- Your objective
Return the entries below word for word; no images should appear in the copy.

- Data provided

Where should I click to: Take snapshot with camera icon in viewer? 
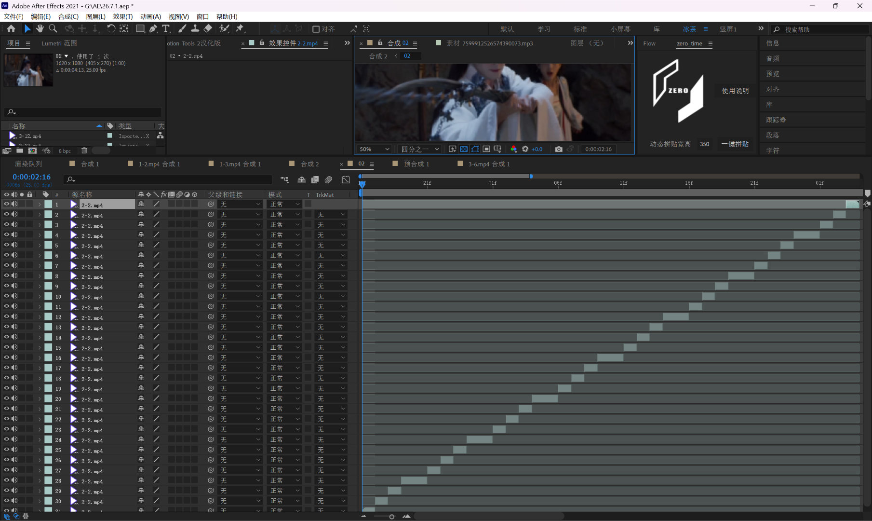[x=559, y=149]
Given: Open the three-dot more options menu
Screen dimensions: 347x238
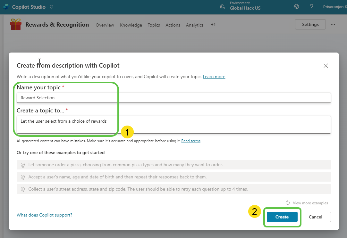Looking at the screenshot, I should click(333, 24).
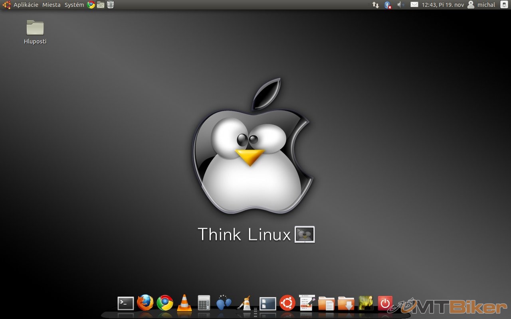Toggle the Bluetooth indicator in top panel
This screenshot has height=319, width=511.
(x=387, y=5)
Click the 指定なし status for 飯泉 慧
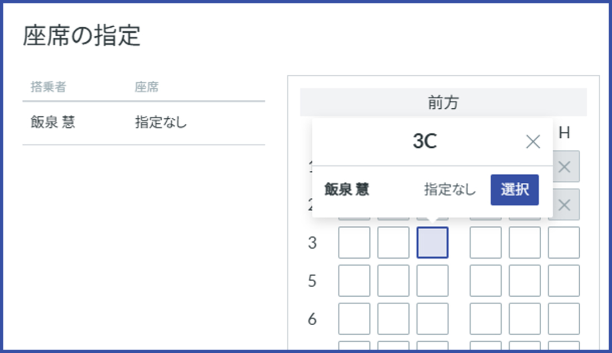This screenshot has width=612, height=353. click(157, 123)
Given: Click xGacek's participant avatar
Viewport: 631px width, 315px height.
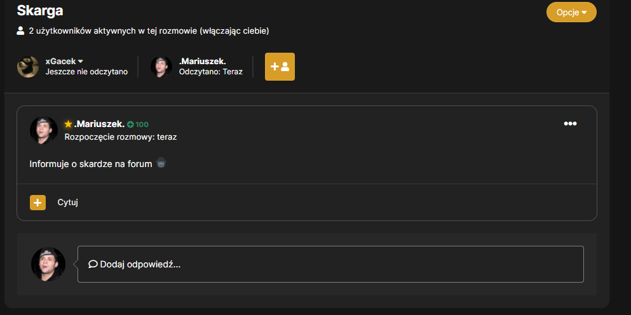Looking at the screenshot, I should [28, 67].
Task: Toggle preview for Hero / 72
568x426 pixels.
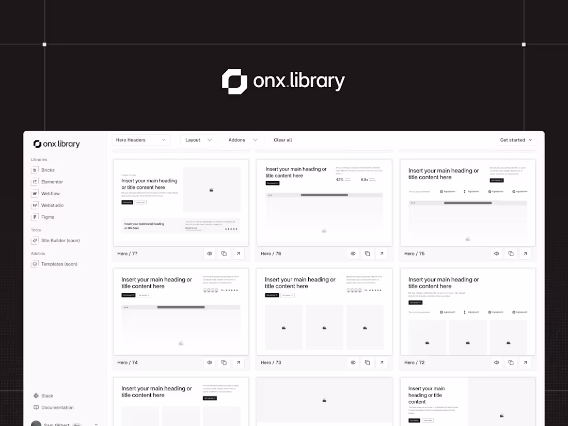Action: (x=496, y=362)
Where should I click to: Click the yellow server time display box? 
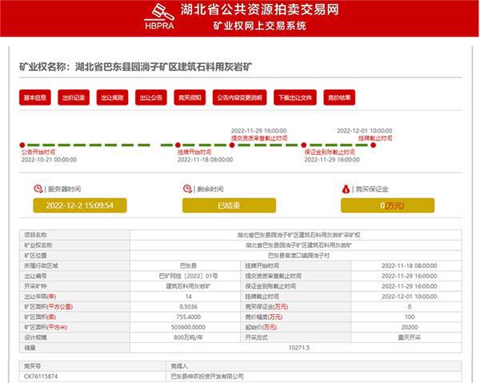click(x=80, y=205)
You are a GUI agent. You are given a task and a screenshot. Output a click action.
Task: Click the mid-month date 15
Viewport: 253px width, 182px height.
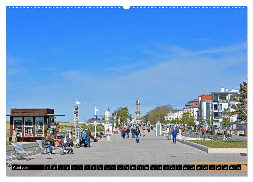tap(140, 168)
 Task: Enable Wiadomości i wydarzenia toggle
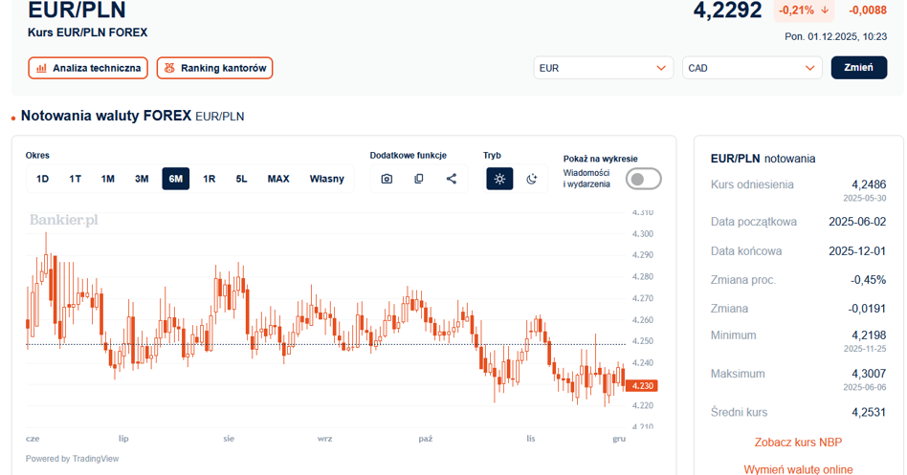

- Exercise response
Where should I click to: Take snapshot with camera icon in viewer? 
[x=559, y=149]
Given: Open the three-dot more options menu
Screen dimensions: 347x238
Looking at the screenshot, I should click(333, 24).
Toggle the Bluetooth indicator in top panel
This screenshot has height=319, width=511.
(x=387, y=5)
Click the 指定なし status for 飯泉 慧
This screenshot has width=612, height=353. click(157, 123)
Given: Click xGacek's participant avatar
Viewport: 631px width, 315px height.
Looking at the screenshot, I should [28, 67].
Task: Toggle preview for Hero / 72
568x426 pixels.
Action: (x=496, y=362)
Where should I click to: Click the yellow server time display box? 
click(x=80, y=205)
You are a GUI agent. You are given a task and a screenshot. Output a click action.
Task: Click the mid-month date 15
Viewport: 253px width, 182px height.
tap(140, 168)
 Task: Enable Wiadomości i wydarzenia toggle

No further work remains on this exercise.